Reversal of BoNT/A-mediated inhibition of muscle paralysis by 3,4-diaminopyridine and roscovitine in mouse phrenic nerve-hemidiaphragm preparations.

Botulinum neurotoxins (BoNTs) comprise a family of neurotoxic proteins synthesized by anaerobic bacteria of the genus Clostridium. Each neurotoxin consists of two polypeptide chains: a 100kDa heavy chain, responsible for binding and internalization into the nerve terminal of cholinergic motoneurons and a 50kDa light chain that mediates cleavage of specific synaptic proteins in the host nerve terminal. Exposure to BoNT leads to cessation of voltage- and Ca(2+)-dependent acetylcholine (ACh) release, resulting in flaccid paralysis which may be protracted and potentially fatal. There are no approved therapies for BoNT intoxication once symptoms appear, and specific inhibitors of the light chain developed to date have not been able to reverse the consequences of BoNT intoxication. An alternative approach for treatment of botulism is to focus on compounds that act by enhancing ACh release.
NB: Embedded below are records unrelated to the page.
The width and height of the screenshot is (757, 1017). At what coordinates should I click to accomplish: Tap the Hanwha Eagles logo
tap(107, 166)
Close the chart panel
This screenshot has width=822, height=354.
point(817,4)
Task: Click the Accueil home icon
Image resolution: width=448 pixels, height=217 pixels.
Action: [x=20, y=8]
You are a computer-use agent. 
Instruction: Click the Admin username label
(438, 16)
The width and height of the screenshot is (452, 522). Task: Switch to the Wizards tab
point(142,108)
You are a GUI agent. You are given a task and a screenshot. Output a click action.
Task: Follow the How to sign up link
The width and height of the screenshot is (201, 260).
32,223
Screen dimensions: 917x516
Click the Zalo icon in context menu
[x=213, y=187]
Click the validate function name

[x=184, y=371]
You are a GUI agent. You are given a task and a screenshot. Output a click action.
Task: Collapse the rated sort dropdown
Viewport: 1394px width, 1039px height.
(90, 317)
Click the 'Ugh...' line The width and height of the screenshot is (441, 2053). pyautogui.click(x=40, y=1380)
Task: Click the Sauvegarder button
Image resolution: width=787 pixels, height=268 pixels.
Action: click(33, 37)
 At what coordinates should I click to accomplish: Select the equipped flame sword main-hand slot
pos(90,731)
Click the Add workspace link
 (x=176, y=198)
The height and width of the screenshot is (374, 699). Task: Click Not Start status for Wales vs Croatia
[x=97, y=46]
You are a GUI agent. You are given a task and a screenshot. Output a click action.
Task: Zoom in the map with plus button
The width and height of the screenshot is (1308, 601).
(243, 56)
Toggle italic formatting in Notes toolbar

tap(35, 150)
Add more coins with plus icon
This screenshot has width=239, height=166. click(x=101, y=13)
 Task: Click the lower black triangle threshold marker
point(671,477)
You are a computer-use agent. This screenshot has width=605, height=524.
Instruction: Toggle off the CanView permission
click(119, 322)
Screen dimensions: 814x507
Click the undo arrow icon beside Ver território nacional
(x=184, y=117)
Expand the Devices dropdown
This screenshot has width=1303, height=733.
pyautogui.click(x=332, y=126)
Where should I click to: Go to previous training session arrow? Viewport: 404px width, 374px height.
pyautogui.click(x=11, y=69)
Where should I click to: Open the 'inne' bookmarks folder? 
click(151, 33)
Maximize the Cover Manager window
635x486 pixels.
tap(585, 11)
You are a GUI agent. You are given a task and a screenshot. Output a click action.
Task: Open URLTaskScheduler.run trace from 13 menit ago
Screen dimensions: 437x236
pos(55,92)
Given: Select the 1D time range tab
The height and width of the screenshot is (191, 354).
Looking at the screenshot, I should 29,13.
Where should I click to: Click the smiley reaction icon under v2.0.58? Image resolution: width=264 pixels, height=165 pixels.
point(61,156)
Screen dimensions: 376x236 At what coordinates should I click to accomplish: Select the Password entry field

To this end, we examined the action of the K(+) channel blocker 3,4-diaminopyridine (3,4-DAP) in isolated mouse hemidiaphragm muscles intoxicated with 5pM BoNT/A. 3,4-DAP restored tension within 1-3min of application, and was effective even in totally paralyzed muscle. The Ca(2+) channel activator (R)-roscovitine (Ros) potentiated the action of 3,4-DAP, allowing for use of lower concentrations of the K(+) channel blocker. In the absence of 3,4-DAP, Ros was unable to augment tension in BoNT/A-intoxicated muscle. This is the first report demonstrating the efficacy of the combination of 3,4-DAP and Ros for the potential treatment of BoNT/A-mediated muscle paralysis.